-- RECORD EXTRACTS --
*-*-*

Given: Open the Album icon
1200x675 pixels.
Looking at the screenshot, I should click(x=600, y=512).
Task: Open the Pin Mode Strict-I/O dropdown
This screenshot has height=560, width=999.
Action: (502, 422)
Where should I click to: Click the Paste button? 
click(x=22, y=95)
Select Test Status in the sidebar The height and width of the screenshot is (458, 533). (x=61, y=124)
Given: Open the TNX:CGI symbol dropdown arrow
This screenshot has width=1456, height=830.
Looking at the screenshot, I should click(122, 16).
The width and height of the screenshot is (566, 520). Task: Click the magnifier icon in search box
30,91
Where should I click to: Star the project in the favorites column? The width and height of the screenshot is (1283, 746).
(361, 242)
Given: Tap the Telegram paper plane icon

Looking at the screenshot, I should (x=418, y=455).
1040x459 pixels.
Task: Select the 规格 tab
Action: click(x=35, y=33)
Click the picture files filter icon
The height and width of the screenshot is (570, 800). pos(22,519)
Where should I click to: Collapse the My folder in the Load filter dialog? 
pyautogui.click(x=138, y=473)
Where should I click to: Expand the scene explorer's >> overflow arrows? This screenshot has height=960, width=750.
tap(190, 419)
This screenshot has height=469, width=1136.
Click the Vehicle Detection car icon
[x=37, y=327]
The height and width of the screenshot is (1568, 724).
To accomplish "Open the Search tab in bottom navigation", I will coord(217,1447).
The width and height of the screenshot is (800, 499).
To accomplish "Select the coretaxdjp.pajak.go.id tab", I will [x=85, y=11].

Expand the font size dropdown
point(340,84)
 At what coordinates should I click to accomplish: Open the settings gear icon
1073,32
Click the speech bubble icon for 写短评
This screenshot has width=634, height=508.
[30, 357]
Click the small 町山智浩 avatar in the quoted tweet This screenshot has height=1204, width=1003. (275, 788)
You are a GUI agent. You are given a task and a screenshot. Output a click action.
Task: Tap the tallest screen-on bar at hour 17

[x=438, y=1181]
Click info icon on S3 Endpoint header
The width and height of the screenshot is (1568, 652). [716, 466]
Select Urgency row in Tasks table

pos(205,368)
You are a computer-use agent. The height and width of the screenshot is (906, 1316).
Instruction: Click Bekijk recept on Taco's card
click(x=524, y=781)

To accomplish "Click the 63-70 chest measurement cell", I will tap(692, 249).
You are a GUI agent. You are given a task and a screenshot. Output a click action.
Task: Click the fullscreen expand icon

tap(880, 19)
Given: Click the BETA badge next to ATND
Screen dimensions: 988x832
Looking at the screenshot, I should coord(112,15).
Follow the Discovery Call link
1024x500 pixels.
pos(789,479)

*-*-*

-- WHAT YOU HAVE TO DO --
Copy out the material in its entirety. Keep it exact.

-- EXERCISE RESULT --
Given: Open the Album icon
1200x675 pixels.
Looking at the screenshot, I should click(x=600, y=512).
Task: Open the Pin Mode Strict-I/O dropdown
This screenshot has height=560, width=999.
Action: (502, 422)
Where should I click to: Click the Paste button? 
click(x=22, y=95)
Select Test Status in the sidebar The height and width of the screenshot is (458, 533). (x=61, y=124)
Given: Open the TNX:CGI symbol dropdown arrow
This screenshot has width=1456, height=830.
Looking at the screenshot, I should click(122, 16).
The width and height of the screenshot is (566, 520). Task: Click the magnifier icon in search box
30,91
Where should I click to: Star the project in the favorites column? The width and height of the screenshot is (1283, 746).
(361, 242)
Given: Tap the Telegram paper plane icon

Looking at the screenshot, I should (x=418, y=455).
1040x459 pixels.
Task: Select the 规格 tab
Action: click(x=35, y=33)
Click the picture files filter icon
The height and width of the screenshot is (570, 800). pos(22,519)
Where should I click to: Collapse the My folder in the Load filter dialog? 
pyautogui.click(x=138, y=473)
Where should I click to: Expand the scene explorer's >> overflow arrows? This screenshot has height=960, width=750.
tap(190, 419)
This screenshot has height=469, width=1136.
Click the Vehicle Detection car icon
[x=37, y=327]
The height and width of the screenshot is (1568, 724).
To accomplish "Open the Search tab in bottom navigation", I will coord(217,1447).
The width and height of the screenshot is (800, 499).
To accomplish "Select the coretaxdjp.pajak.go.id tab", I will [x=85, y=11].

Expand the font size dropdown
point(340,84)
 At what coordinates should I click to accomplish: Open the settings gear icon
1073,32
Click the speech bubble icon for 写短评
This screenshot has width=634, height=508.
[30, 357]
Click the small 町山智浩 avatar in the quoted tweet This screenshot has height=1204, width=1003. (275, 788)
You are a GUI agent. You are given a task and a screenshot. Output a click action.
Task: Tap the tallest screen-on bar at hour 17

[x=438, y=1181]
Click info icon on S3 Endpoint header
The width and height of the screenshot is (1568, 652). [716, 466]
Select Urgency row in Tasks table

pos(205,368)
You are a computer-use agent. The height and width of the screenshot is (906, 1316).
Instruction: Click Bekijk recept on Taco's card
click(x=524, y=781)

To accomplish "Click the 63-70 chest measurement cell", I will tap(692, 249).
You are a GUI agent. You are given a task and a screenshot. Output a click action.
Task: Click the fullscreen expand icon

tap(880, 19)
Given: Click the BETA badge next to ATND
Screen dimensions: 988x832
Looking at the screenshot, I should coord(112,15).
Follow the Discovery Call link
1024x500 pixels.
pos(789,479)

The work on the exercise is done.